## START THE INPUT

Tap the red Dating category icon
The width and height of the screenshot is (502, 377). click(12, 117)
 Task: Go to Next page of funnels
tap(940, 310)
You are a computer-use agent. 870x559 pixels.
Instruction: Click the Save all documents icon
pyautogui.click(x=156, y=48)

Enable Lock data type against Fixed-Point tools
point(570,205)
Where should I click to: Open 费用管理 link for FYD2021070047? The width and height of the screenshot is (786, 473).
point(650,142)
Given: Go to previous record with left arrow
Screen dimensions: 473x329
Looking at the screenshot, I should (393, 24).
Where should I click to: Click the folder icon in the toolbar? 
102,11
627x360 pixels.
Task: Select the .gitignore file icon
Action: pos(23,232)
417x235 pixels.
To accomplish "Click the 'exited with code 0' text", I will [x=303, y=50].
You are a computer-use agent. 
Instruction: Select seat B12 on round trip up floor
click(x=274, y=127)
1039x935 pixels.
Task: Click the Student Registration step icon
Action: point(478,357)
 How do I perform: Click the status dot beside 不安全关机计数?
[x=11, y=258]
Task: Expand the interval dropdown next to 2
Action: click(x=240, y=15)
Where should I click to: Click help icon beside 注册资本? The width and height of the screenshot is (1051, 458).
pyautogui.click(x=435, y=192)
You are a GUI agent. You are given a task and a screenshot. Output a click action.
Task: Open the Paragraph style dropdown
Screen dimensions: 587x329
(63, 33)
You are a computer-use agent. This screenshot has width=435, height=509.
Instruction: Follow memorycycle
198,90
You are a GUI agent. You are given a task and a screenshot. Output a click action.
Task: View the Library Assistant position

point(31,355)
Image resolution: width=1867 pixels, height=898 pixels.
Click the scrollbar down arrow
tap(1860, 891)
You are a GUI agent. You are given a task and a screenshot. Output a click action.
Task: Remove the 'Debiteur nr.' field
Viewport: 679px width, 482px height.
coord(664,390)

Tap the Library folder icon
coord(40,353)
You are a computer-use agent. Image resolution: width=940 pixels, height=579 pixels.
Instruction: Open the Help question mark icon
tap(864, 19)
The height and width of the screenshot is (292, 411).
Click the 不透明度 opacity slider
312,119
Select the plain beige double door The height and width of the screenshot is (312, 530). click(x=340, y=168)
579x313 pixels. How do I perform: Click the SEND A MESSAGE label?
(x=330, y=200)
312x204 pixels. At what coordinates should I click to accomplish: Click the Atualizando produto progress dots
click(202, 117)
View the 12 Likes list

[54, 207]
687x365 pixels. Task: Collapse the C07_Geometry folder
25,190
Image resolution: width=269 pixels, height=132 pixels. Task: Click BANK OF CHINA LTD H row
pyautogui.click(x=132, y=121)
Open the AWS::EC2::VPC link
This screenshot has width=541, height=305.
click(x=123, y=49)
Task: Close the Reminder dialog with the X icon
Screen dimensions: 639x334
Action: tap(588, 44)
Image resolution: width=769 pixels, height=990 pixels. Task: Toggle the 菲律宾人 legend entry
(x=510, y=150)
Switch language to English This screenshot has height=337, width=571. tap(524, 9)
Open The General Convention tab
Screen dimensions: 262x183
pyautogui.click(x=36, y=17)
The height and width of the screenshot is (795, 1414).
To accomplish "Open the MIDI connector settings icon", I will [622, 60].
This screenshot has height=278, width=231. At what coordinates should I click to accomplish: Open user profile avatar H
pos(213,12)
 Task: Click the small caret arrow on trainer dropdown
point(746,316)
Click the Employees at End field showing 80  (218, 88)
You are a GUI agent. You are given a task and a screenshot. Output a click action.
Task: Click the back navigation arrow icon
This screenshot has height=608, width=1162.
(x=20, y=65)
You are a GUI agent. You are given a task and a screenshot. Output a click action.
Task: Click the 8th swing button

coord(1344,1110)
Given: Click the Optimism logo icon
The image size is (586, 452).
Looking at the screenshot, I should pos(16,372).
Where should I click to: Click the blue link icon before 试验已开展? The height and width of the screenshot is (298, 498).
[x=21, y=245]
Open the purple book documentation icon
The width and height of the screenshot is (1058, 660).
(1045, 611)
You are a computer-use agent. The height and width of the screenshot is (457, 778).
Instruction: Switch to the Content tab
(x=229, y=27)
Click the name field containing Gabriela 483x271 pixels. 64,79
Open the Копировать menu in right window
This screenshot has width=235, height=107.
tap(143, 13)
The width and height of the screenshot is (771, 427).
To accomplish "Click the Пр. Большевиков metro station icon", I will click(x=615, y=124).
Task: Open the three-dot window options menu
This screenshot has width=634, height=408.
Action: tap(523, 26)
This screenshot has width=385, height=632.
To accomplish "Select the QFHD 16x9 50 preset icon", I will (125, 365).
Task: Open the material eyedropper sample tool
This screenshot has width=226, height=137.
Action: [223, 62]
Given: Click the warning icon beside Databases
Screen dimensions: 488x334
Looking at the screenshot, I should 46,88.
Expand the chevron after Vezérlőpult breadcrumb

## END THE INPUT

Collect every line above that contains the word "folder", and copy each one unchanged.

RESULT OF THE TASK
Where should I click to: Click the folder icon in the toolbar? 
Tap the Library folder icon
687x365 pixels. Task: Collapse the C07_Geometry folder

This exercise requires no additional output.